Con todo, y como escribía la geóloga de la Universidad de Búfalo Tracy Gregg, cada volcán tiene su propia personalidad, y por tanto las señales de actividad no definen reglas generales, sino que deben interpretarse en el contexto de las erupciones pasadas de cada volcán. En el caso del Kilauea en Hawái, el volcán mejor monitorizado del planeta, su extensivo seguimiento ha permitido predecir su comportamiento con bastante aproximación. Sin embargo, es tan inmenso el volumen de datos disponibles que hoy los volcanólogos buscan ayudarse de las tecnologías de Inteligencia Artificial para mejorar la predicción.   

A pesar de todo este auge en la investigación y la tecnología, la efectividad en las predicciones tiene mucho margen de mejora. La fase de volcanic unrest (agitación volcánica), que precede a la mayoría de las erupciones, solo culmina en una erupción una de cada dos veces (el 47%) y se extiende durante periodos medios de 500 días, elevándose los síntomas abruptamente horas antes de la erupción. Más grave es que, según el informe Global Volcanic Hazards and Risk, solo el 35% de los observatorios permanentes tienen una capacidad técnica y científica adecuada para monitorizar los volcanes. El informe predice también que el riesgo de que ocurra a lo largo del siglo XXI una erupción de la violencia de Tambora es del 33%.

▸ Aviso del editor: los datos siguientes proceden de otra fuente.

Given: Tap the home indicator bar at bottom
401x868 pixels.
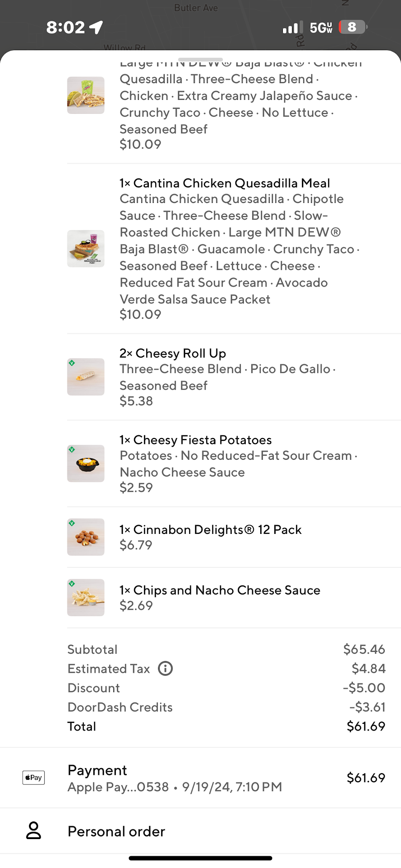Looking at the screenshot, I should [201, 858].
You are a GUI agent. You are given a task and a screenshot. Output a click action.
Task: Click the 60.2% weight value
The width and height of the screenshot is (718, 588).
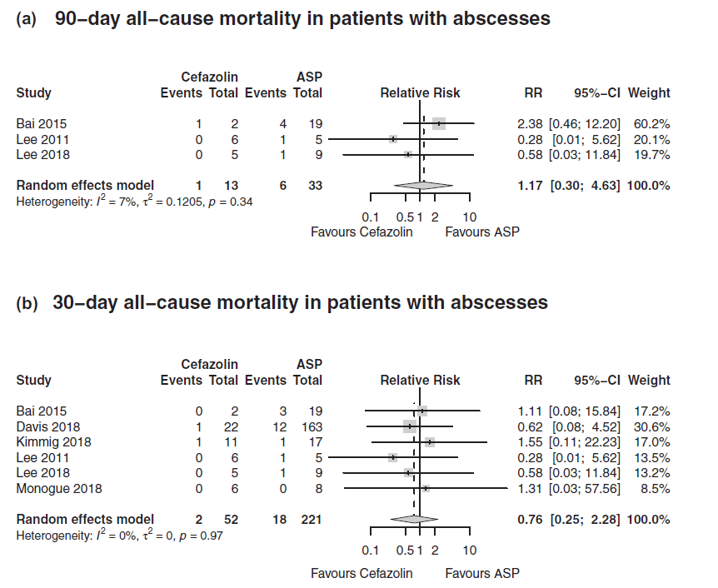652,124
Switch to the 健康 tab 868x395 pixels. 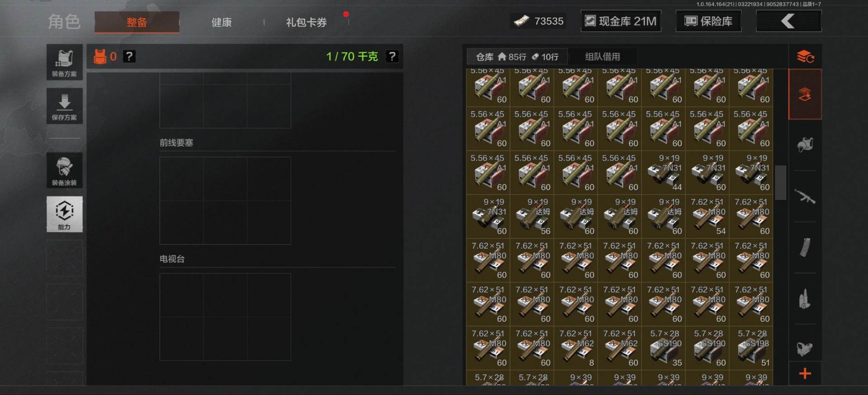coord(222,22)
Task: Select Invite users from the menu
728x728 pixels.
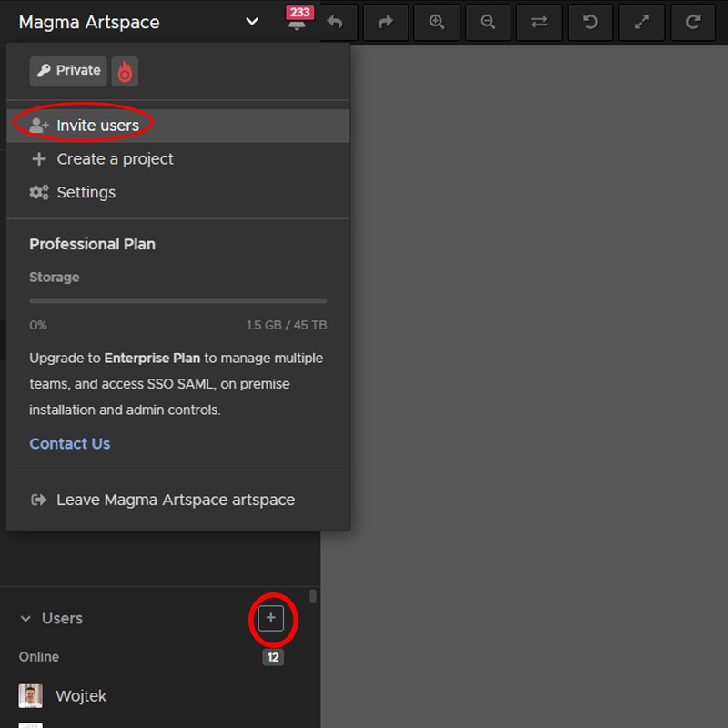Action: click(x=97, y=126)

Para el vulcanólogo Stephen Self, el remedio es claro: “Dinero. El dinero sigue siendo la limitación para que haya países con alto riesgo volcánico que no financien un observatorio. Y esto limita también a la investigación, porque necesitamos observar más erupciones para saber qué factor es el determinante para determinar nuestras predicciones”. El estudio detallado de las próximas erupciones servirá para mejorar la tecnología de predicción y los modelos estadísticos que teorizan la actividad volcánica. Será un paso más en el camino científico para domar volcanes, o al menos aprender a convivir con ellos. Las erupciones seguirán siendo un fenómeno natural salvaje e inevitable, pero conocer y predecir el comportamiento de los volcanes permitirá estar preparados para el siguiente Tambora y seguir salvando vidas.